Postoperative follow-up

In the recovery room, monitoring of the fetal heart rate and spontaneous activity of the uterus continues. Sometimes it may be appropriate to entrust this task to a specially trained nurse-midwife. Anesthetics or pain control agents that have not been eliminated from the body in the postoperative period can dull the pain associated with uterine contractions, and therefore monitoring of uterine contractile activity must be continued for at least 24 hours after the end of the operation in order to detect the onset of premature delivery and begin the necessary preemptive therapy as early as possible.
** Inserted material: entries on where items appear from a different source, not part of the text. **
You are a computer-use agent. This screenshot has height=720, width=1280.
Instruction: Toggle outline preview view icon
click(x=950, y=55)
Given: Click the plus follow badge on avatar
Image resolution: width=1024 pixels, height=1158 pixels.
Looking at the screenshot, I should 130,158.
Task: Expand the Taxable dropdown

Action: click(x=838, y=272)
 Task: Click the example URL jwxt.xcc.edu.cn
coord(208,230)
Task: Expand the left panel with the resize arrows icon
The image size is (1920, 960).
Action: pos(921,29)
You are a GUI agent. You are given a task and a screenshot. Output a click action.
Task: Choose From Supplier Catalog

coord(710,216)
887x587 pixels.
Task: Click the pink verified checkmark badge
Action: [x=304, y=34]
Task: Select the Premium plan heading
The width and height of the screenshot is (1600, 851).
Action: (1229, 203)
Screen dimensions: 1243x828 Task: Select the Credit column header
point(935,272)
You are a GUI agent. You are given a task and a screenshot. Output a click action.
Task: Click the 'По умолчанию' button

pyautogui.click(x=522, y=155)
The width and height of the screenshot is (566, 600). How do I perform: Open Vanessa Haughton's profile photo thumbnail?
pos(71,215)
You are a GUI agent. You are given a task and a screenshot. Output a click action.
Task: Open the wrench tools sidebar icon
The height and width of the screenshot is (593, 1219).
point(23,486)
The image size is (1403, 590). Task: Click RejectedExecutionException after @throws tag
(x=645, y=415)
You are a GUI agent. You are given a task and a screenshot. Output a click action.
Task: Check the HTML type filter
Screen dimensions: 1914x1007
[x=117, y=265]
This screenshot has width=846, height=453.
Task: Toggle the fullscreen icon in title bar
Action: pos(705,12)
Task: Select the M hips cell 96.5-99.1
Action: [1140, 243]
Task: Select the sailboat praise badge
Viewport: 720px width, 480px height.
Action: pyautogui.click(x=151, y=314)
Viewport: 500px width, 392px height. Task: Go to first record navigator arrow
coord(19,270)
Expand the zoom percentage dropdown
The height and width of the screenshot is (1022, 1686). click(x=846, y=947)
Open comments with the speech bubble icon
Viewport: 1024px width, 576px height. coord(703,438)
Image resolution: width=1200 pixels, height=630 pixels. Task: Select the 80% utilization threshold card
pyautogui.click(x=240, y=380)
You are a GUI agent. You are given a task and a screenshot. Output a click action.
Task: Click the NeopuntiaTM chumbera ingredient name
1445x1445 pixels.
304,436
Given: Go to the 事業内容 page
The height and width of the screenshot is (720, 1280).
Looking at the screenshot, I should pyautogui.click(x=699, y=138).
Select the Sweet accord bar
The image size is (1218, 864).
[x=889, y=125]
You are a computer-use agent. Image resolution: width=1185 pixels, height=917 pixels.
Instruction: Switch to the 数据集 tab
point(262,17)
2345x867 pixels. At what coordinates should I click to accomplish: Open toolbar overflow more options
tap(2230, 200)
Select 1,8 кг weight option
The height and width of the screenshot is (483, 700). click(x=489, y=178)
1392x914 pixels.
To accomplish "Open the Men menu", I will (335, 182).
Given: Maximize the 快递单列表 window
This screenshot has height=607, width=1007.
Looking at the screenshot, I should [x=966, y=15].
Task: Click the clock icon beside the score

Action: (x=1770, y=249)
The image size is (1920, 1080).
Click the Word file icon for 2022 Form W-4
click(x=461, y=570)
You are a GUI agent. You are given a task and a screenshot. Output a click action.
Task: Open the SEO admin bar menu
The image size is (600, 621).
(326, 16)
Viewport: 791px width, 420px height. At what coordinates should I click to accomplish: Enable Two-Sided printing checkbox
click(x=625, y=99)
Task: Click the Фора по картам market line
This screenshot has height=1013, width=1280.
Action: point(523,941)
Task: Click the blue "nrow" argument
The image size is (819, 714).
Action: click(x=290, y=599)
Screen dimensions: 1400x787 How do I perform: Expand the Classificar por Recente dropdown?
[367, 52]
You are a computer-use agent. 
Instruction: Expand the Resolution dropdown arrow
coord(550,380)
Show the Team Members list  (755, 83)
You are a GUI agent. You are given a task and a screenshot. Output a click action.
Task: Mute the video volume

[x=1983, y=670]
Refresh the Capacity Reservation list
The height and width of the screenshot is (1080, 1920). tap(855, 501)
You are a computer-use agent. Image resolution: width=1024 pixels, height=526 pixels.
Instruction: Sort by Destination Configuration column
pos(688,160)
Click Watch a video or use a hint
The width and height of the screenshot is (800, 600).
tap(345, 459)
Epidural or intrathecal administration of narcotic analgesics is an excellent method of combating pain in the postoperative period, which does not require additional systemic administration of sedatives to the mother’s body, and therefore the fetal heart rate remains unchanged. The pediatric service must be informed of the surgical intervention and the possibility of premature birth.

ABOUTbeaning

To summarize all that has been said, we note that pregnant patients with surgical pathology must be treated with attention and respect, and not with fear. The likelihood of teratogenic complications when using various painkillers is either extremely small or completely absent. The concept of adequate pain relief during surgical interventions during pregnancy implies high professionalism of the anesthesiologist and a rational, safe approach to any anesthesia, which is more important than the choice of a specific drug or anesthesia technique.